We can make a right mess of things as human beings. It’s in our nature. We can get things right as well, for example, when we were able to cope with a pandemic which has caused death, trauma, domestic and mental health problems for people, we at least showed some solidarity in looking out for one another during it. Then, just as we thought we might be able to soar above the pandemic and return to some semblance of normal living, a sovereign nation is needlessly and barbarically attacked. This has caused the world huge problems in terms of a brutal war (there is no other kind really), savagery, a refugee crises, cost of living nightmares for people, an energy crises and not to mention, on top of all this, the potential climate chaos that is still an enormous problem for all of us. It’s not that it came out of the blue in fairness – the likes of Putin and others on our world stage with such tendancies are all too well known and all too real. When economic interests, power, corruption and self delusion are part of our human make up…. we can make a right mess of things.
OK! I hear you say, thanks for bringing us down with that note! So where do we get some hope in all of this?

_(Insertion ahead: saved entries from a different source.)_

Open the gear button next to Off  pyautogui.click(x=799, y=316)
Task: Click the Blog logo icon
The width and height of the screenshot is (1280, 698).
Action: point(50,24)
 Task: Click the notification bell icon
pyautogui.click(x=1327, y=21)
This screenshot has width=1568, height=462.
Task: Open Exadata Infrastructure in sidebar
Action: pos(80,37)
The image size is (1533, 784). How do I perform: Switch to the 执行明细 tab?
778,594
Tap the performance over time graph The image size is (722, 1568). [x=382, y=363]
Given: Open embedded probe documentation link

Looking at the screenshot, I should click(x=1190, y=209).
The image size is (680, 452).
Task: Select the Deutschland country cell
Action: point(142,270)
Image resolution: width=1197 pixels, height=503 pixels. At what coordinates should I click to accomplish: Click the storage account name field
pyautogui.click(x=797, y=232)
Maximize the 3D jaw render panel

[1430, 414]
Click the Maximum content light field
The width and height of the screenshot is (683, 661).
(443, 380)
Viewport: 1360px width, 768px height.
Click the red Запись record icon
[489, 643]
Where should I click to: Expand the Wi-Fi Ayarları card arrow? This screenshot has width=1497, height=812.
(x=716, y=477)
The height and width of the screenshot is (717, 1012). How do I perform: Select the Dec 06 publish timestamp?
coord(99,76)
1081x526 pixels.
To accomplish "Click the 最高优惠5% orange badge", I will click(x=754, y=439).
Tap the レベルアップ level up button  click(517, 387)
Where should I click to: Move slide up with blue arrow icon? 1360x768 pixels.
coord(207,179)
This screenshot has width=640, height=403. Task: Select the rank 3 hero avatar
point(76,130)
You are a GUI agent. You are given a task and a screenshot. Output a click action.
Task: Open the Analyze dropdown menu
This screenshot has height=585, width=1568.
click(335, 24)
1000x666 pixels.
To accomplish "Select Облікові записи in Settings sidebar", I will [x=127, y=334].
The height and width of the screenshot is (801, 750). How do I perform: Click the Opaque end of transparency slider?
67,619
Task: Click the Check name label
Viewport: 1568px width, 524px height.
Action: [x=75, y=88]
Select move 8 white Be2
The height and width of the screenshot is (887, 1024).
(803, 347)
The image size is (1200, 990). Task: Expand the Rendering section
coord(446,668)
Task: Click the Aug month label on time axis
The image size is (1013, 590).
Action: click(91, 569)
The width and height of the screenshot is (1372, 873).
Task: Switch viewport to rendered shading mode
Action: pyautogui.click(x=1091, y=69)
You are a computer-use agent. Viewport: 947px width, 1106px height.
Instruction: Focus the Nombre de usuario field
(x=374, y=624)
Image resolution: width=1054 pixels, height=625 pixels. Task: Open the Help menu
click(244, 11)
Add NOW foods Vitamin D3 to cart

Easter is the answer, Easter! It is through the Resurrection of Jesus that hope is given to a despondent group of disciples who thought as a result of His death, it was all over. They had written Jesus off as a lost cause and as a result written themselves off. But it wasn’t all over – it was just beginning. The disciples only realised this when they encountered the Risen Christ. For the Gospel of John, the Easter story begins very early in the morning of the first day of the week when it is still “dark”. The Easter we celebrate is an invitation out of the darkness of human messyness into the light of the Risen Christ. The message of Easter is simple – we human beings are not lost causes even in spite of ourselves, even when we do stupid things because in rising from the dead Jesus has shown us our own destiny and if we keep that before us, our potential to do good is enormous. Our Resurrection faith calls us to see hope in the darkest of places and times because we are loved by God and will not be overwhelmed by darkness.
May the light of the Risen Christ shine upon us all this Easter.